I'd argue the underlying cause is poor wealth distribution. There's lots of demand for labour, just not from people/companies/industries that have the means to the pay for it.
> There's lots of demand for labour, just not from people/companies/industries that have the means to the pay for it.
I agree, but I think you mean income distribution and latent demand. The idea is that a lot of people would be consuming more goods and services if they weren't so cash strapped. Some of this is also affected by wealth distribution also, though.
Latent demand and wealth distribution interact strangely.

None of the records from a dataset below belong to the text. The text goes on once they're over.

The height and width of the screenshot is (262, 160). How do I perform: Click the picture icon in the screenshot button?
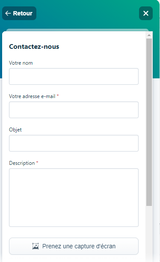coord(36,246)
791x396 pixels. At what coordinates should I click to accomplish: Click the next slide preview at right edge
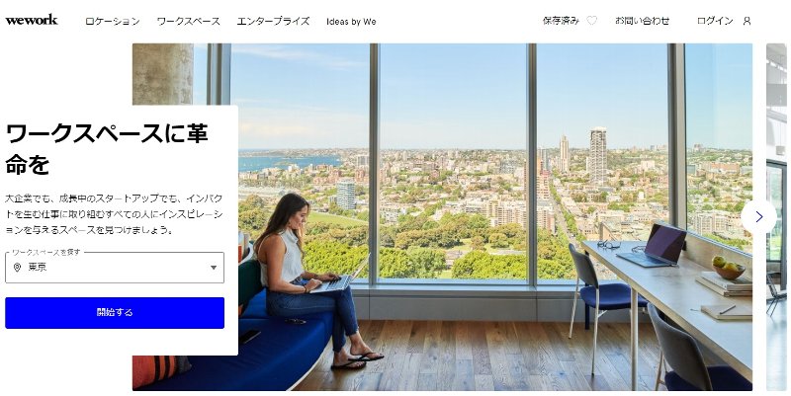[x=776, y=216]
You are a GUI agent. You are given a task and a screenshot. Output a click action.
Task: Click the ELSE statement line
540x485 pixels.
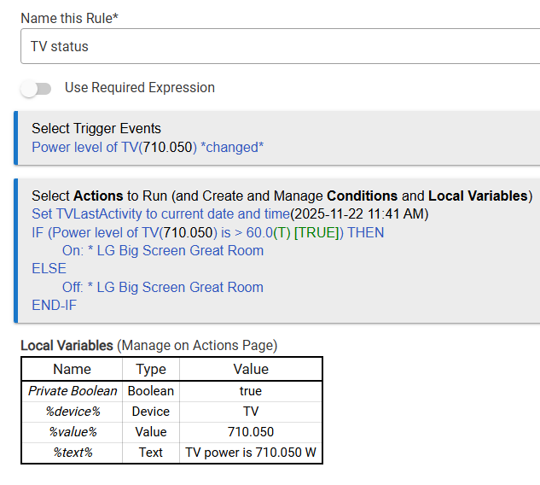click(x=49, y=269)
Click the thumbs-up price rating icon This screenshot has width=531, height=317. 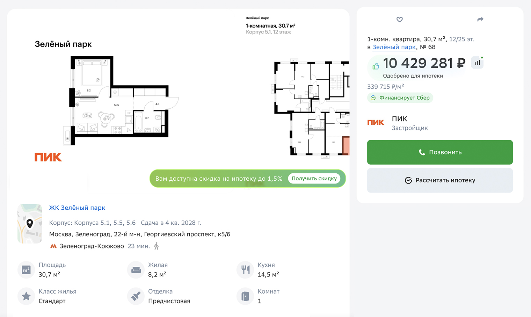[x=376, y=66]
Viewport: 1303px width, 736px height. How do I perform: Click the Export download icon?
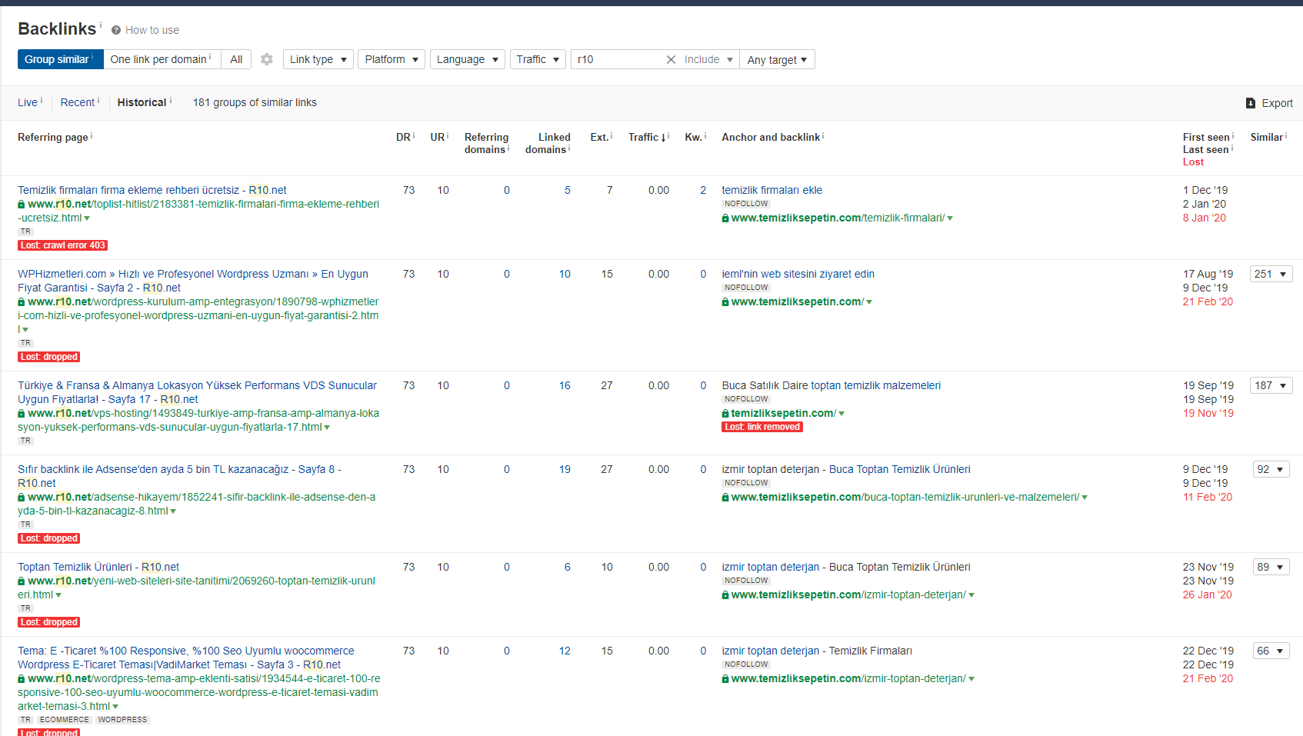point(1251,103)
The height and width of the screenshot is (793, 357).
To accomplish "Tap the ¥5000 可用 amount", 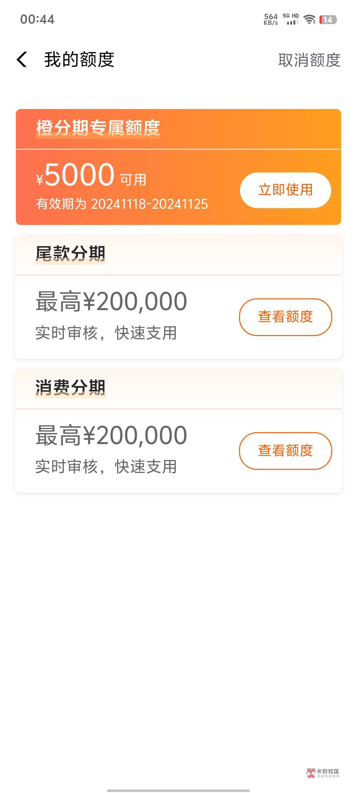I will coord(91,175).
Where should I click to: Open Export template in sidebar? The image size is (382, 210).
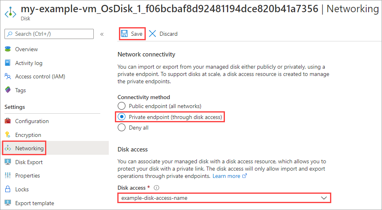click(35, 203)
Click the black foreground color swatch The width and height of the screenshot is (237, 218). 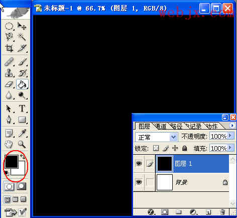[x=12, y=161]
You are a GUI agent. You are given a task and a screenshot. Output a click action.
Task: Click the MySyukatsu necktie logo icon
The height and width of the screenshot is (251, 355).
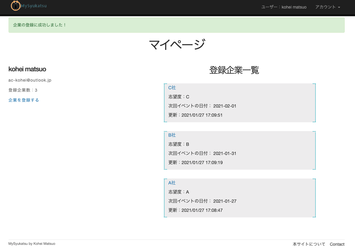point(16,5)
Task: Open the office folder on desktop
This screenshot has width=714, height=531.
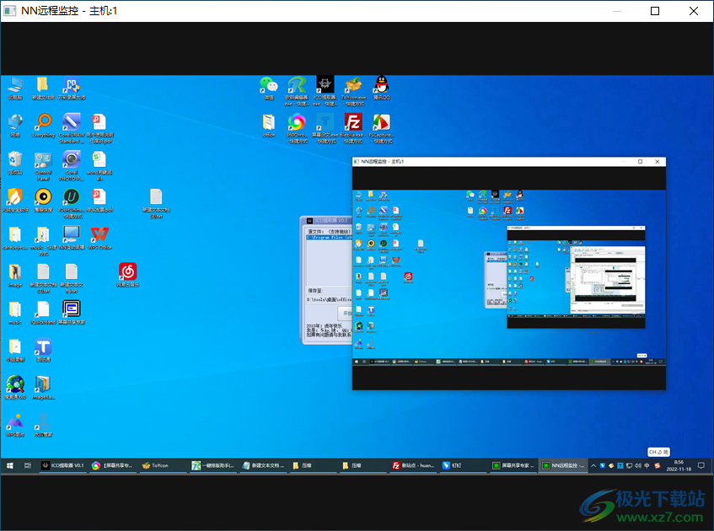Action: [x=268, y=123]
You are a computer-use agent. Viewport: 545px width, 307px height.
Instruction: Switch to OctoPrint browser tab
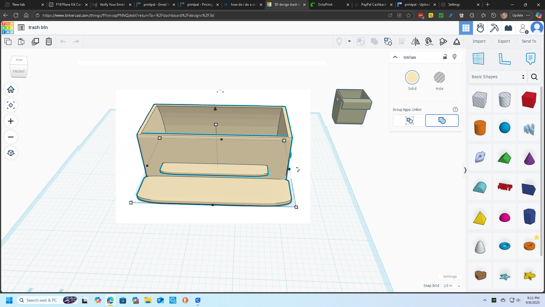pos(325,5)
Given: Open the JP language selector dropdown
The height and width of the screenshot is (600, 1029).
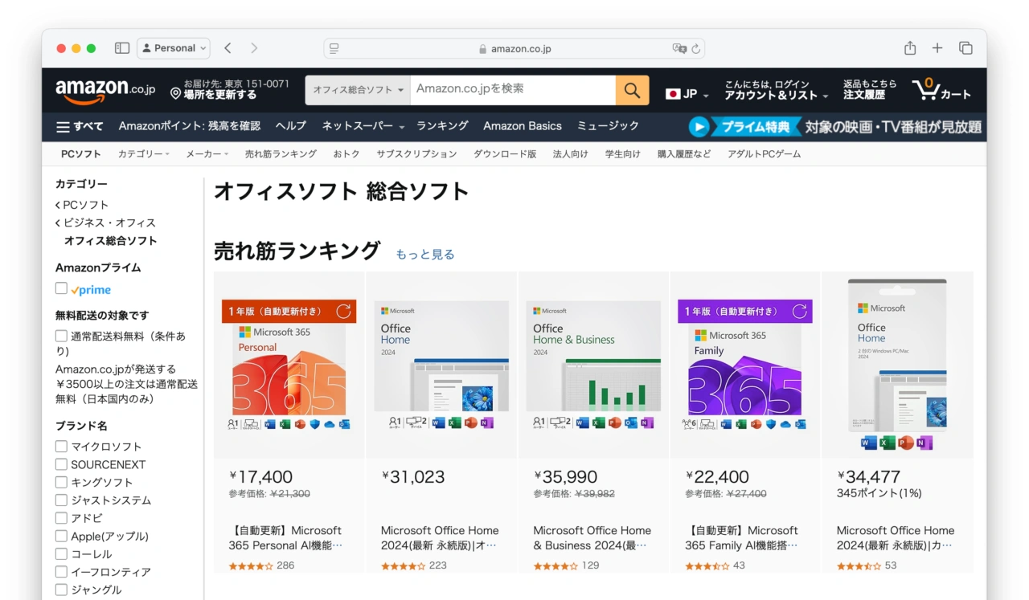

There's a bunch of work no one wants to do that gets dumped on people who need the money by everyone who can afford it. Elder Care is an obvious examples in the US, along with Child Care to a lesser extent. Lots of people consume free or budget versions of these services with which they're dissatisfied, and the root of their dissatisfaction is often that they can't pay enough to get the people providing the service to accept micromanagement, either because there aren't enough of them to implement it, or because they don't need the money enough to put up with it.
I guess the flat-wealth-distribution case is most people grudgingly using some economy-of-scale option leveraging the people with more patience for this kind of work, and a few control freaks either doing it themselves or economizing elsewhere to pay for a boutique option.
> I guess the flat-wealth-distribution case is most people grudgingly using some economy-of-scale option leveraging the people with more patience for this kind of work, and a few control freaks either doing it themselves or economizing elsewhere to pay for a boutique option.
That can be said of practically every industry. They are all segmented by cost/quality, whether that quality is real or perceived.
That said, the goal behind reducing wealth and income disparities isn't to flatten them completely, it's to put a floor under the standard of living of those at the bottom of the wealth/income distribution. That doesn't mean everyone will be consuming boutique products and services, but it means that latent demand, currently repressed by lack of income/wealth, will become active demand, and money velocity in the economy will increase.